*** Begin section ***

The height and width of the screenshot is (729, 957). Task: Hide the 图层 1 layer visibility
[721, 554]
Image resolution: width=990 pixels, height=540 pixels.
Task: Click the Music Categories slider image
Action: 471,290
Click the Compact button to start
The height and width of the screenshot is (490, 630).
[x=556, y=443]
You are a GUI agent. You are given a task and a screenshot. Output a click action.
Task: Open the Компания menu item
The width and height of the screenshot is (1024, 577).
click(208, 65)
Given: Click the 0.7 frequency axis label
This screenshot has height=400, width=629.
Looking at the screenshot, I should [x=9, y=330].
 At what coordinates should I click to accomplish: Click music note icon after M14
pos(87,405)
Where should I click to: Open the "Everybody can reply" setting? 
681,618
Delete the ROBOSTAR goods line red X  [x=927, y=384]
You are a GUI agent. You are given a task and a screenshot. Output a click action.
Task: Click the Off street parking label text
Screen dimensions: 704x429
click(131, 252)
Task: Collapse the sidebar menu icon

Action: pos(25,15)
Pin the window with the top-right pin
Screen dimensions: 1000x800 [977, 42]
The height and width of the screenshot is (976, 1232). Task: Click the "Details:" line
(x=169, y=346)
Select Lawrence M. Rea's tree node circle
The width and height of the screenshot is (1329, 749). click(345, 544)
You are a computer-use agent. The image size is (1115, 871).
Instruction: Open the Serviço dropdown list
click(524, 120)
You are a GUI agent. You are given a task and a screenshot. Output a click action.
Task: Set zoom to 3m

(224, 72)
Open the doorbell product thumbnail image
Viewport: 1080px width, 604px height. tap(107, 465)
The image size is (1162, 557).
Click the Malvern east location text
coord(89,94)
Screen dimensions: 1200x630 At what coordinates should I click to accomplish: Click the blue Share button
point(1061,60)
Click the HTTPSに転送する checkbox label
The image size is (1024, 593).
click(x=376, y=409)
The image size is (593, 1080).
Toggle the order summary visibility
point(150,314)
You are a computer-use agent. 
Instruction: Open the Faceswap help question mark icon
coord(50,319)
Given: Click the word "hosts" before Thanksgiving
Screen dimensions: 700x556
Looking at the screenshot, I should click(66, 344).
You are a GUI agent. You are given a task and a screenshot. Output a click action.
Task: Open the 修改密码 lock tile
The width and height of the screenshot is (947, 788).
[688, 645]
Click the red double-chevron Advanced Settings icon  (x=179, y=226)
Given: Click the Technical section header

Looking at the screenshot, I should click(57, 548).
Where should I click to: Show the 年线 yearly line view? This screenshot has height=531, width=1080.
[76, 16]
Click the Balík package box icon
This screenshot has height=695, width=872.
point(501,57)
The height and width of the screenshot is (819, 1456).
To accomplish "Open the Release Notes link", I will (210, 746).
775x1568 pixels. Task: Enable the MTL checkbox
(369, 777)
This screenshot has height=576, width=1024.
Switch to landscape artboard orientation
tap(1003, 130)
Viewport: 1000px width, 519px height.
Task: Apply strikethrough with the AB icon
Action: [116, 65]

*** End section ***

[What you are asked to do]: Set down the material above again, word for word.

[Reply]:
The height and width of the screenshot is (729, 957). Task: Hide the 图层 1 layer visibility
[721, 554]
Image resolution: width=990 pixels, height=540 pixels.
Task: Click the Music Categories slider image
Action: 471,290
Click the Compact button to start
The height and width of the screenshot is (490, 630).
[x=556, y=443]
You are a GUI agent. You are given a task and a screenshot. Output a click action.
Task: Open the Компания menu item
The width and height of the screenshot is (1024, 577).
click(208, 65)
Given: Click the 0.7 frequency axis label
This screenshot has height=400, width=629.
Looking at the screenshot, I should [x=9, y=330].
 At what coordinates should I click to accomplish: Click music note icon after M14
pos(87,405)
Where should I click to: Open the "Everybody can reply" setting? 
681,618
Delete the ROBOSTAR goods line red X  [x=927, y=384]
You are a GUI agent. You are given a task and a screenshot. Output a click action.
Task: Click the Off street parking label text
Screen dimensions: 704x429
click(131, 252)
Task: Collapse the sidebar menu icon

Action: pos(25,15)
Pin the window with the top-right pin
Screen dimensions: 1000x800 [977, 42]
The height and width of the screenshot is (976, 1232). Task: Click the "Details:" line
(x=169, y=346)
Select Lawrence M. Rea's tree node circle
The width and height of the screenshot is (1329, 749). click(345, 544)
You are a computer-use agent. The image size is (1115, 871).
Instruction: Open the Serviço dropdown list
click(524, 120)
You are a GUI agent. You are given a task and a screenshot. Output a click action.
Task: Set zoom to 3m

(224, 72)
Open the doorbell product thumbnail image
Viewport: 1080px width, 604px height. tap(107, 465)
The image size is (1162, 557).
Click the Malvern east location text
coord(89,94)
Screen dimensions: 1200x630 At what coordinates should I click to accomplish: Click the blue Share button
point(1061,60)
Click the HTTPSに転送する checkbox label
The image size is (1024, 593).
click(x=376, y=409)
The image size is (593, 1080).
Toggle the order summary visibility
point(150,314)
You are a computer-use agent. 
Instruction: Open the Faceswap help question mark icon
coord(50,319)
Given: Click the word "hosts" before Thanksgiving
Screen dimensions: 700x556
Looking at the screenshot, I should click(66, 344).
You are a GUI agent. You are given a task and a screenshot. Output a click action.
Task: Open the 修改密码 lock tile
The width and height of the screenshot is (947, 788).
[688, 645]
Click the red double-chevron Advanced Settings icon  (x=179, y=226)
Given: Click the Technical section header

Looking at the screenshot, I should click(57, 548).
Where should I click to: Show the 年线 yearly line view? This screenshot has height=531, width=1080.
[76, 16]
Click the Balík package box icon
This screenshot has height=695, width=872.
point(501,57)
The height and width of the screenshot is (819, 1456).
To accomplish "Open the Release Notes link", I will (210, 746).
775x1568 pixels. Task: Enable the MTL checkbox
(369, 777)
This screenshot has height=576, width=1024.
Switch to landscape artboard orientation
tap(1003, 130)
Viewport: 1000px width, 519px height.
Task: Apply strikethrough with the AB icon
Action: [116, 65]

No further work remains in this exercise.